I want to extract data from an HTML string in a Web Worker.

I want to clarify that I do not want to manipulate the DOM. I am sending an HTML string to the Web Worker, which then should extract data from the HTML, and then return the extracted data.

In the browser I could do:

  var html = $("<body><div>...more html...</div></body>");

  var extractedText = $(".selector", html).text();

My Question:

What is the equivalent of the above code in a Web Worker environment if given the same HTML string? There's no jQuery, no DOMParser, no querySelector.. in the Web Worker etc. Are there alternatives?

The Why:

I'm doing on the fly scraping of pages in a browser and don't want to block the UI thread because it's pretty heavy work.

I've looked at jsdom, cheerio, etc. but could not figure out how to make them work.

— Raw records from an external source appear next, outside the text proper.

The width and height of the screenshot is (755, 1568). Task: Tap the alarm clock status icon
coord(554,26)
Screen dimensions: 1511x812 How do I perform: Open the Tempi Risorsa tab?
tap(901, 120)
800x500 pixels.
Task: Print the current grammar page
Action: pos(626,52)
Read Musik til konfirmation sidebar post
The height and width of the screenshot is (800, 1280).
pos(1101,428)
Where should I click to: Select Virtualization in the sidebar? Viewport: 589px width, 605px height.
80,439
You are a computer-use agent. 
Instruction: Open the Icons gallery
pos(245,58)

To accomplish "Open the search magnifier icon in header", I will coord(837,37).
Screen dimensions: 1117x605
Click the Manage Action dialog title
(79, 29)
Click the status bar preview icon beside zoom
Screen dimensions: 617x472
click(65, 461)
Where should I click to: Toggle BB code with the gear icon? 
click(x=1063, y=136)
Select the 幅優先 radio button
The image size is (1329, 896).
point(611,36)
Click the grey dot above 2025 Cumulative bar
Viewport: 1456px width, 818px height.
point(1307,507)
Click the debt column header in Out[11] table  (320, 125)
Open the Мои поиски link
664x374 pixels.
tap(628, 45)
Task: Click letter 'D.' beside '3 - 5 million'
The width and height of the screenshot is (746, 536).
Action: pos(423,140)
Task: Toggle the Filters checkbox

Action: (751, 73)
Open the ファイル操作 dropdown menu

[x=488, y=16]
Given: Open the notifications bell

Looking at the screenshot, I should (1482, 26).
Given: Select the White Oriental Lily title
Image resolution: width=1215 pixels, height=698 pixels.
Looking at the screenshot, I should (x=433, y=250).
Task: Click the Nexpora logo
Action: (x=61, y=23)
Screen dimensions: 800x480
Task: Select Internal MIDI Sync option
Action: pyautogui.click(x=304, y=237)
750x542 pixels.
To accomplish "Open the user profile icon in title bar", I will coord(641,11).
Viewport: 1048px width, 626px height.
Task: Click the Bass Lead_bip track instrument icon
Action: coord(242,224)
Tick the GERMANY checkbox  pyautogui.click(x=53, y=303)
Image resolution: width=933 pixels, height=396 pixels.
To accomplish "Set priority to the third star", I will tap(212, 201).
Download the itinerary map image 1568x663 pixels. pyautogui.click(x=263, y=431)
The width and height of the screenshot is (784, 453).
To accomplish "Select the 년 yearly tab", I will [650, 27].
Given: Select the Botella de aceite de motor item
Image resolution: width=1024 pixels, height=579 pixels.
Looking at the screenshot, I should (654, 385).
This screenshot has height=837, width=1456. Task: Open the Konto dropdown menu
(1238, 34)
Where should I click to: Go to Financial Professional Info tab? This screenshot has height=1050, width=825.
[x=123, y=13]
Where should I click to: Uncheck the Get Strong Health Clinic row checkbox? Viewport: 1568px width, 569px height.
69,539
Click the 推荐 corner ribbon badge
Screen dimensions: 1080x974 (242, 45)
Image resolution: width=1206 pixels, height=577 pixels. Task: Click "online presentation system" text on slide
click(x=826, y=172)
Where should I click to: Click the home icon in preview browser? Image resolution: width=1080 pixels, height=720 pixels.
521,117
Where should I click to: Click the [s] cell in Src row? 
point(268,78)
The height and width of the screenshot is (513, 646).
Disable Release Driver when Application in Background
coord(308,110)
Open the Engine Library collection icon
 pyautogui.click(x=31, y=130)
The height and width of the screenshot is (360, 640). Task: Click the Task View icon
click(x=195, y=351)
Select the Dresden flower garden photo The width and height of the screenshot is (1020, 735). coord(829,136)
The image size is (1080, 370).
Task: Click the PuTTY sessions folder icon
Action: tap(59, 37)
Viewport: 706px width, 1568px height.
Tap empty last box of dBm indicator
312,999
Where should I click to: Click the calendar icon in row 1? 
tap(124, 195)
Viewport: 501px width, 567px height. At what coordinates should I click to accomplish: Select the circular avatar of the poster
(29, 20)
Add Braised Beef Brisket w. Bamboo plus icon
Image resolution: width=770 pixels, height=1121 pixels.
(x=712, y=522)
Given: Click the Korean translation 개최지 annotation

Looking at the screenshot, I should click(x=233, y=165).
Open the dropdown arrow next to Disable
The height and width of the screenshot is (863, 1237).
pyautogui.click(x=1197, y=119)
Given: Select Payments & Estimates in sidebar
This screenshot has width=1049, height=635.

Regarding suggested duplicates:

I have reviewed both of the suggested duplicates and they are ones that I have read before while searching for answers to this question. They address XML parsing and not HTML parsing, and also do not address how to use CSS-selection inside Web Workers.

yehyaawad
  • 126
  • 1
  • 11
  • Possible duplicate of [Parsing XML in a Web Worker](http://stackoverflow.com/questions/10494632/parsing-xml-in-a-web-worker) and [Parsing XML in a Web Worker](http://stackoverflow.com/questions/9133918/parsing-xml-in-web-workers) – Kaiido Mar 31 '16 at 04:28
  • @Kaiido I have checked both, they do not solve this problem. – yehyaawad Mar 31 '16 at 05:12
  • @dandavis querySelector & jQuery's AJAX do not exist in the Web Worker environment, sadly. – yehyaawad Mar 31 '16 at 05:29
  • @dandavis Can you give me the code/docs for that? I've looked endlessly but could not find anything. – yehyaawad Mar 31 '16 at 05:35
  • @dandavis My main problem is extracting information from the HTML, is there something that addresses that? – yehyaawad Mar 31 '16 at 05:38
  • i meant to try specifying that ajax should give you back an HTML document, but i just tried it and it doesn't work inside of workers, only main windows... sorry to waste time. you could do the ajax part in a worker, transfer it to the window to do the CSS selection, then send a big messy array of strings back to the worker for cpu-intensive cleanup. the dom selection part should be fairly quick. – dandavis Mar 31 '16 at 05:47
  • @yehyaawad the main point of both dupes I linked is that **you can't do DOM manipulation in a worker**. They do provide some libraries, that I didn't tested, but we don't do library suggestion here anyway. So the answer to your question is "it's impossible with native API, you'll have to use a js library that does the parsing and querying from scratch, hence, there is no native equivalent." But that's intrinsically contained in both dupes so no need to answer your question. – Kaiido Mar 31 '16 at 06:01
  • @Kaiido I'm not trying to change the DOM in any way, I actually don't care if there is a DOM or not. My questions is how can I extract data from this HTML string that contains data that I need. Can I turn it into an XML and search using XPath? Can I parse it in some way? Can I use CSS Selectors? Can I use Regex? I'm looking for anyone who has dealt with this problem before. I'm not asking for native API or JS Library, I'm asking for anything that can solve this problem. – yehyaawad Mar 31 '16 at 07:03
  • 1
    You were asking for css selectors selection + DOM property reading equivalent, which are CSSOM/DOM operations, unavailable in workers. Your only option is regular string operations/regex, which [is bad](http://stackoverflow.com/a/1732454/3702797) for markup languages. – Kaiido Mar 31 '16 at 07:10

2 Answers2

0

Short answer:

You cannot do any sort of HTML/CSS manipulation, including querying, in a web worker.

Long answer:

There are many DOMs. There's the main DOM, which is rendered on the page, but everything that a browser does that touches an HTML or XML tree, including querySelector and friends, requires the browser to build a DOM for that tree. (see also: DocumentFragment)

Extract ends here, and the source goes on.